Scotland's tourism industry has recovered from the blows dealt by the foot-and-mouth outbreak and the 11 September terrorist attacks, according to VisitScotland.
Visitor numbers to Scotland have increased
The tourism agency published its annual report on Thursday which showed how the industry has managed to bounce back.
The report said that more than 20 million people took holidays in Scotland last year and spent £4.5bn.
But the agency warned that, in order for the progress over the past year to be maintained, the country needed to take tourism seriously and appreciate its impact on the economy.
Tourism figures were back to the levels for 2000 with visitor numbers up 5% on last year to 20.1 million, and an increase in overall spending of 8% to £4.494bn.
Philip Riddle, the chief executive of VisitScotland, said the tourism industry had made great strides.
He said: "We have performed better than the UK average. It has been a bounce-back from difficult times.
"Standards in Scotland have improved enormously in everything that we do, but we have to remember they have improved elsewhere in the world as well and consumers' expectations are much higher."

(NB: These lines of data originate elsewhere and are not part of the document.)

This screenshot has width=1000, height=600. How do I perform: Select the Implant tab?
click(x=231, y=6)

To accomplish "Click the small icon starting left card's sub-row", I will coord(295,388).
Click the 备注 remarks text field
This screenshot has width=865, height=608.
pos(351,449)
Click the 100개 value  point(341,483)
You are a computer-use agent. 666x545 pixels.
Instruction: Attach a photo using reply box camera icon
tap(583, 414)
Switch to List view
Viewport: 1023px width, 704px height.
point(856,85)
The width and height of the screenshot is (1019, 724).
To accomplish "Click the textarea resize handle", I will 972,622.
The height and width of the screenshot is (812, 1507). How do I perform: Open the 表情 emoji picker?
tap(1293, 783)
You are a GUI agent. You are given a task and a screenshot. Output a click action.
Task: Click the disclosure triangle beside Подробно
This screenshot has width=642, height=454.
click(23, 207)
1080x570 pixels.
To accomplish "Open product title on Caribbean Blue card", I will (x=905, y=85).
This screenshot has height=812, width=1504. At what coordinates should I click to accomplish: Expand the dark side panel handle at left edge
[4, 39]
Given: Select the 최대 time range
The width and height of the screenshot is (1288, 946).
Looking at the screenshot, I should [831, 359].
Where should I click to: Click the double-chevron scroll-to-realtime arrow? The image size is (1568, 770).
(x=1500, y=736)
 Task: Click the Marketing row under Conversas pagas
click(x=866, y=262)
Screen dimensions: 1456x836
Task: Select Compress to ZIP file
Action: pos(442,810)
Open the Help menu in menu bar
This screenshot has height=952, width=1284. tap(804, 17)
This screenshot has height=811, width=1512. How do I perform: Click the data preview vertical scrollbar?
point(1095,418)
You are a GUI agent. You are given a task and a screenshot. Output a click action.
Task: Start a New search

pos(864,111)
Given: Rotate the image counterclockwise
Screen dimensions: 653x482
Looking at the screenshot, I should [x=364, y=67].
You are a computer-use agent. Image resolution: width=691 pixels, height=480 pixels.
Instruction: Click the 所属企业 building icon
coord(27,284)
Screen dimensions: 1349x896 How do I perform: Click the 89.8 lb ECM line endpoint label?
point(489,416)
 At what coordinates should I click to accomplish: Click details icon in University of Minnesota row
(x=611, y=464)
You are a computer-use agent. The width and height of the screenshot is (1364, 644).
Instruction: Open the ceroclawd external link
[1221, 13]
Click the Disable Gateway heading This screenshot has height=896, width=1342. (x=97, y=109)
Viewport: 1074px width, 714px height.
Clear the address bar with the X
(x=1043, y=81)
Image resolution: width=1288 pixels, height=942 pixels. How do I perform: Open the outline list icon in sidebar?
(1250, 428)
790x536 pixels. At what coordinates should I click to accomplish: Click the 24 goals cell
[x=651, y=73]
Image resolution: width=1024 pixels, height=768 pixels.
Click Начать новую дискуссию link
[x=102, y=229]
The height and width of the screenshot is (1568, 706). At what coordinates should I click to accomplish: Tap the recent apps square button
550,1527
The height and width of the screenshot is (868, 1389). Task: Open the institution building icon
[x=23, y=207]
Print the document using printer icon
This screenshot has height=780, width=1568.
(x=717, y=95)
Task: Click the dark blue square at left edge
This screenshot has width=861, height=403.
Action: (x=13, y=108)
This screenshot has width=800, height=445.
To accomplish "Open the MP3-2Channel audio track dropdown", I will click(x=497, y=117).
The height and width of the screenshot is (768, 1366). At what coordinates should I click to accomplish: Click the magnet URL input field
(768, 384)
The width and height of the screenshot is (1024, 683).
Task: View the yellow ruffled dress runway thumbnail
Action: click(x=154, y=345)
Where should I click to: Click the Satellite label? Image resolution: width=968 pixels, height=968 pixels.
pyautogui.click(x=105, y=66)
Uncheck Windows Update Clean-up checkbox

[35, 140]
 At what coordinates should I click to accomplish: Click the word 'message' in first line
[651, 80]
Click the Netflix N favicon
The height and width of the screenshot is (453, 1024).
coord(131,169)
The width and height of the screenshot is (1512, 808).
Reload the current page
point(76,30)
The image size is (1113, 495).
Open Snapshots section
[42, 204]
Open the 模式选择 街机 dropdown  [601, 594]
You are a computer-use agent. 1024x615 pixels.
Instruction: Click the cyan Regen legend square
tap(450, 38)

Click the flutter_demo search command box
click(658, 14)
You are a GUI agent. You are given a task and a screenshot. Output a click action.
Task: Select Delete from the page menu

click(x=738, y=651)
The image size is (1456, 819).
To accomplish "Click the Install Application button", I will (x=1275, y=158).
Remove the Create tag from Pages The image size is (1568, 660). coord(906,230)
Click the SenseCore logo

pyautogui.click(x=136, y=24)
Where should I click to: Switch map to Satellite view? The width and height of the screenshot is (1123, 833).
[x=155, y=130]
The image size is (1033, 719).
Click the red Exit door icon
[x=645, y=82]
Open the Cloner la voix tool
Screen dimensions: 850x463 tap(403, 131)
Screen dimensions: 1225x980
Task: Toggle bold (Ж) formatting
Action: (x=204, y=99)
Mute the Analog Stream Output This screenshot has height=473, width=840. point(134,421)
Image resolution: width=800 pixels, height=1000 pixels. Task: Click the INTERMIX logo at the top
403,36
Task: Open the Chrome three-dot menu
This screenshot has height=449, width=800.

VisitScotland admits that the bottom line in tourism delivery is down to people working on the front line.
The report said that standards have risen, but a fifth of the complaints it receives are about the attitude of staff at hotels, restaurants and attractions.
Mr Riddle urged everyone in Scotland to play their part in presenting a welcoming image.
He said: "It is not just people working in hotels or working on airplanes, it is everyone in shops and in the street.
"I think Scots generally have a great character and a great welcome, and we should not be afraid to show that.
"That is what people really appreciate when they visit."
A VisitScotland spokesman said the new figures demonstrated that the industry had recovered in the face of some tough challenges.
He said: "Quality within Scotland`s tourism product is improving with a rise in the average star rating to three stars.
"But there is a need for the country to continue striving to raise its game."
The organisation also judged its internet venture, visitscotland.com, to have "performed well" over the year, with almost 200,000 enquiries being dealt with and £1.5m of bookings up to March this year.
Thousands of bookings were made on visitscotland.com
Up to 80% of Scotland's serviced accommodation was registered to take bookings from the site and contact centre.
VisitScotland said it had also been working to strengthen its links with the national skills sector to encourage greater skills and careers in tourism.
The spokesman added: "Direct access to Scotland from key European markets is a major platform within VisitScotland's overall strategy, and the growth in low-cost flights over the past year has been encouraging.
"And with more flights planned, there is no doubt that tourism and the country's economy will benefit."